Notes on police violence in America

DOJ rules out charges against Minneapolis police officers who killed Jamar Clark

By George Gallanis
3 June 2016

The Department of Justice announced Wednesday that it would not press federal civil rights charges against two Minneapolis police officers involved in the shooting death of 24-year-old Jamar Clark last November.

The Obama administration, which has funneled millions of dollars of military grade equipment and armored vehicles to local police departments, has repeatedly declined to bring federal charges against killer cops.

Following the killing of Clark last year, protests against police violence erupted throughout Minneapolis. Police responded by deploying paramilitary units to viciously break up demonstrations.

The decision by federal officials not to bring charges over Clark’s killing comes after county prosecutors in Minneapolis announced in March they would not file state criminal charges against the two officers.

US Attorney Andrew Luger announced Wednesday that an independent federal investigation had “found insufficient evidence to support federal criminal civil rights charges” against Minneapolis police officers Mark Ringgenberg and Dustin Schwarze. Both officers have been on desk duty since the killing.

According to police officials, Ringgenberg and Schwarze were responding to a call on November 15, 2015 of a man interfering with paramedics in a north Minneapolis neighborhood. Upon their arrival they confronted Clark who, they claimed, continued to interfere with the paramedics. As officers approached Clark, what they described as a “struggle” ensued leading to Clark being shot in the back of the head as he was pinned down on the ground. He would die later in a hospital after his family decided to remove him from life support.

Federal prosecutors placed great emphasis on whether or not Clark was in fact handcuffed when shot. If he was not handcuffed, then a case could be made for the officers that they were acting in self-defense. However, if he was handcuffed, then the officers had no reason to shoot Clark, in the execution style they did, as he was restrained and posed no real danger.

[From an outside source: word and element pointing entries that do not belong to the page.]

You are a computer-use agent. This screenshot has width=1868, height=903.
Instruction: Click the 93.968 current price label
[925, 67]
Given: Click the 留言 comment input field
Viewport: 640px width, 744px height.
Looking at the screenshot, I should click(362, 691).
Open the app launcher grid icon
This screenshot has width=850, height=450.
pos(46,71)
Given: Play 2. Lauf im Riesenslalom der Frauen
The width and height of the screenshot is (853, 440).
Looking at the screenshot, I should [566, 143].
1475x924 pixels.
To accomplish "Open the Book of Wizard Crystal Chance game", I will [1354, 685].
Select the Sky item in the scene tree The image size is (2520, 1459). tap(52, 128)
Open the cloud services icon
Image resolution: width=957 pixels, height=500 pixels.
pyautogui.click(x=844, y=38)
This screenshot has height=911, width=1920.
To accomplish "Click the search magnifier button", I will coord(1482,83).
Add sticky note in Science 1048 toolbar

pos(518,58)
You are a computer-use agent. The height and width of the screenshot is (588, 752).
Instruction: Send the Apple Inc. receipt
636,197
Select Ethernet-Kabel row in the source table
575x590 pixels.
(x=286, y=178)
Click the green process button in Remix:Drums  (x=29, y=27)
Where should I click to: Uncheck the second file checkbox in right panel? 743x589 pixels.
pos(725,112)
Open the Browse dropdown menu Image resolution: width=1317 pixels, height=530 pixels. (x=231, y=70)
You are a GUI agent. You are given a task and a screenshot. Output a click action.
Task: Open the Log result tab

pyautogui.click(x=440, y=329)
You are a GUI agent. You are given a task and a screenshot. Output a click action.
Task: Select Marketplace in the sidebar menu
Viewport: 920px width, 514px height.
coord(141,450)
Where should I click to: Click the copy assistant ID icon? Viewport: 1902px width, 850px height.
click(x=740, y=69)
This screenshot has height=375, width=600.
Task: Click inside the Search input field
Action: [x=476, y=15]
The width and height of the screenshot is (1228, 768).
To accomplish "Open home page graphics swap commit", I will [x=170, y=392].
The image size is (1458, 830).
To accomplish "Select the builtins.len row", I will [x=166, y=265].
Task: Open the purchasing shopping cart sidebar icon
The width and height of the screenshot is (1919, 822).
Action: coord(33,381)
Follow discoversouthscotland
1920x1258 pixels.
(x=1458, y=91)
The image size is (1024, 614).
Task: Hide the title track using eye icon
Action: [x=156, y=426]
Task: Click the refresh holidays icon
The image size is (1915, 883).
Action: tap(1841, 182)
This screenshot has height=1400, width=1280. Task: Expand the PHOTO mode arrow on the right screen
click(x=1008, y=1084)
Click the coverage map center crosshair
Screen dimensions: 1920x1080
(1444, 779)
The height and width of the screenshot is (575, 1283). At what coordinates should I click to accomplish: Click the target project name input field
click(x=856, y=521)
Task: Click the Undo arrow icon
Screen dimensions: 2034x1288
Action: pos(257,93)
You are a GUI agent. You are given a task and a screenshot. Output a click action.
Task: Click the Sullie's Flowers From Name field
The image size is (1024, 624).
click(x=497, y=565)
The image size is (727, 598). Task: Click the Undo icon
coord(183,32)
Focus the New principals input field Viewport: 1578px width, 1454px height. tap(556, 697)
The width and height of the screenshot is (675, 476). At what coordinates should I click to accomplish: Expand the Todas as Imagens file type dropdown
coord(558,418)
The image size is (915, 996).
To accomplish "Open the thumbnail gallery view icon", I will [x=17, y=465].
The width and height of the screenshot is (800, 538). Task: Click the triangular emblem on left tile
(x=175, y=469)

While police officials have admitted that Clark was unarmed at the time of the shooting, they have repeatedly disputed the claim that he was handcuffed. However, according to multiple witnesses present at the time of the shooting, the young unarmed black man was handcuffed and not resisting when shot.

Luger stated, “Given the lack of bruising, the lack of Mr. Clark’s DNA on the handcuffs, and the deeply conflicted testimony about whether he was handcuffed, we determined that we could not pursue this case based on a prosecution theory that Mr. Clark was handcuffed at the time that he was shot. And, in fact, we reached the conclusion, based on all of the evidence that we reviewed, that the evidence suggested that Mr. Clark was not, in fact, handcuffed when he was shot.”

He further added, “Our second area of focus was what happened when Mr. Clark and the two officers were on the ground. We wanted to know whether the available evidence would support a finding beyond a reasonable doubt that the officers acted in a manner that was objectively unreasonable, even if Mr. Clark was not handcuffed.”

As both officers have not been charged, they therefore did not act, according to federal prosecutors, in a manner that was “objectively unreasonable.” In other words, regardless of whether he was handcuffed or not, the officers had every right to shoot Clark in the back of the head as he lay pinned down on the ground.

Ringgenberg and Schwarze join the ever growing list of murderous cops who have avoided criminal charges or conviction. Accompanying them will be: Edward M. Nero in the killing of Freddie Gray; Richard Haste in the killing of Ramarley Graham; Darren Wilson in the killing of Michael Brown and Daniel Pantaleo in the killing of Eric Garner.